Además, se ha realizado una selección bibliográfica basada en los libros que le acompañaron en su vida y de los que el autor habló en el ciclo «La Biblioteca de...» en el que participó en la BNE en 2007. En la muestra se podrán ver, entre otras, obras de Béquer, Dumas, Dickens, Tolstoi o Jardiel Poncela, así como obras del propio Sampedro.

También con motivo del centenario, el 1 de febrero se llevará a cabo una mesa redonda con la participación de Emilio Lledó, Carlos Berzosa y Olga Lucas, en la que se tratarán las diferentes materias en las que Sampedro destacó. El mismo día tendrá lugar una lectura de las obras de Sampedro, en la que se leerán distintos fragmentos de sus textos, facilitando así la participación de los lectores en este homenaje.

La decadencia de Occidente

Sampedro destacó siempre por su defensa por una economía «más humana, más solidaria, capaz de contribuir a desarrollar la dignidad de los pueblos», como recordaba su viuda al poco de su fallecimiento. El autor de «La sonrisa etrusca» ejerció un humanismo crítico sobre la decadencia moral y social de Occidente, del neoliberalismo y los excesos del capitalismo. De hecho, una de sus últimas aportaciones fue su prólogo a la edición española del libro «¡Indignaos!», de Stéphane Hessel (1917-2013).

Condecorado con la Orden de las Artes y las Letras «por su sobresaliente trayectoria literaria y por su pensamiento comprometido con los problemas de su tiempo», José Luis Sampedro nació en Barcelona, el 1 de febrero de 1917. La variada procedencia geográfica y cultural de su familia supuso una influencia fundamental en su obra, ya que su padre había nacido en La Habana, su abuelo en Manila, su madre en Argelia y su abuela en Lugano. La familia se trasladó a Tánger cuando el escritor tenía cinco años y medio, y permaneció en tierras africanas hasta que Sampedro cumplió trece.

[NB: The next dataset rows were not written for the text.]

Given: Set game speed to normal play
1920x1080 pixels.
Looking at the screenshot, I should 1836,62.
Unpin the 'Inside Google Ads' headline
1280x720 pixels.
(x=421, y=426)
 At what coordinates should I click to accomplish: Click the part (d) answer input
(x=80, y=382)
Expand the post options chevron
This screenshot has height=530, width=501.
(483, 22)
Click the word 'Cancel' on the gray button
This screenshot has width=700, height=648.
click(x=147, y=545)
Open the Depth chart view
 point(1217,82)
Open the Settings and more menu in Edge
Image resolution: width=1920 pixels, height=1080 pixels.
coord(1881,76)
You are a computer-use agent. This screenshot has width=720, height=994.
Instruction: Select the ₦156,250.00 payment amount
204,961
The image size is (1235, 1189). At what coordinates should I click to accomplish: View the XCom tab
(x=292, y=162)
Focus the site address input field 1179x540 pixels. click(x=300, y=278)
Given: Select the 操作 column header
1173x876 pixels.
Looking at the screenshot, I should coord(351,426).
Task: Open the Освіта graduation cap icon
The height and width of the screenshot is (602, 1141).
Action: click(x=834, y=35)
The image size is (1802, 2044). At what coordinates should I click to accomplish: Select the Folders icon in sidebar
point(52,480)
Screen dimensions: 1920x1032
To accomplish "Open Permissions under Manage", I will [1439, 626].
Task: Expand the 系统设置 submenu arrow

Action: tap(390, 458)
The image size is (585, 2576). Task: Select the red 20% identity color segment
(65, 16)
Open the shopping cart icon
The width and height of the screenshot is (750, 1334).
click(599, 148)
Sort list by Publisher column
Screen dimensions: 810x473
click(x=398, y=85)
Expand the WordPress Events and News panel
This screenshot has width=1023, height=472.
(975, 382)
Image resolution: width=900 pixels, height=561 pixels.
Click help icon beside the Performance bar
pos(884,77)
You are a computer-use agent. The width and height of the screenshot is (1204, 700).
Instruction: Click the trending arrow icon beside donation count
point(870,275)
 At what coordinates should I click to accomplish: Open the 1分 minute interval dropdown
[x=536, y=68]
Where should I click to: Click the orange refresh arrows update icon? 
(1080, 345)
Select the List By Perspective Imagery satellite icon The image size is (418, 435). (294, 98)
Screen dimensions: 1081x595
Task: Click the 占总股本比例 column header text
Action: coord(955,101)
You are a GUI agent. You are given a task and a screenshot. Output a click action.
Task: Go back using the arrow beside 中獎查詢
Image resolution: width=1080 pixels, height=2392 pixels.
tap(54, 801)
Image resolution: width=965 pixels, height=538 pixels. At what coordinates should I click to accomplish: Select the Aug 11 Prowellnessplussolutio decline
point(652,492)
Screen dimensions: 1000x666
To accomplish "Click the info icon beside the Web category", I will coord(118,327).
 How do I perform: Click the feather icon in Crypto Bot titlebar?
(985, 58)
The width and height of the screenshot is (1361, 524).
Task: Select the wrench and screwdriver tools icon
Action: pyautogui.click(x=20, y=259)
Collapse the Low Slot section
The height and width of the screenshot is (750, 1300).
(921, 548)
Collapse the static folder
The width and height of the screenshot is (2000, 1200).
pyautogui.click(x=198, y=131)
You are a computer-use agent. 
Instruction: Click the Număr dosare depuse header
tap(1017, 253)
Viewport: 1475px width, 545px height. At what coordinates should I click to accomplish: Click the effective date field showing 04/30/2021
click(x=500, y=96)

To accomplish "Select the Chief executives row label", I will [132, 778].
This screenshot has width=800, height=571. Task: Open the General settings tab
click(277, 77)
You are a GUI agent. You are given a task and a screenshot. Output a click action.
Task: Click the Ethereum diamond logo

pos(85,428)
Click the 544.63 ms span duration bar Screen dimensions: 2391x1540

Sampedro participó en la guerra civil en ambos bandos y luchó en Melilla, Cataluña, Guadalajara y Huete (Cuenca). El escritor, galardonado con el Premio Nacional de las Letras en 2011, trabajó como funcionario de Aduanas en Melilla y pidió sus traslado a Madrid. Allí completó sus estudios en Ciencias Económicas y trabajó para el Banco exterior de España. En 1946 se casó con Isabel Pellicer y al año siguiente nació su hija Isabel. En 1955 obtuvo la cátedra de Estructura Económica en la Universidad Complutense de Madrid, de la que pediría la excedencia en 1969 por razones políticas cuando fueron explusados de la Universidad los profesores Aranguren y Tierno Galván.

«La sonrisa etrusca»

Tras su periplo académico por Reino Unido y EE.UU., regresó a España, donde compaginó su tarea docente con su carrera como economista en el Banco Exterior. En 1977 fue elegido senador por designación real en las primeras Cortes democráticas y vicepresidente de la Fundación Banco Exterior. Poco después nació Miguel, su único nieto, el cual inspiró su obra más leída, «La sonrisa etrusca» (1985). Un año después murió su mujer.

En 1990 fue elegido miembro de la Real Academia Española (RAE), publicó «La vieja sirena» y, poco después (2000), escribió «El amante lesbiano», con el que volvió a acaparar la la atención de la crítica, y se convirtió en un éxito de ventas. En 2003 se casó con la escritora, poeta y traductora Olga Lucas. Junto con ella escribió «Cuarteto para un solista» (2011), el libro autobiográfico «Escribir es vivir» (2005) y «La ciencia y la vida», (2008). En 2011 apareció «Reacciona», en el que, además de sus artículos, reunía los de Baltasar Garzón y Federico Mayor Zaragoza, entre otros, y que contaba con el prólogo de Stéphane Hessel.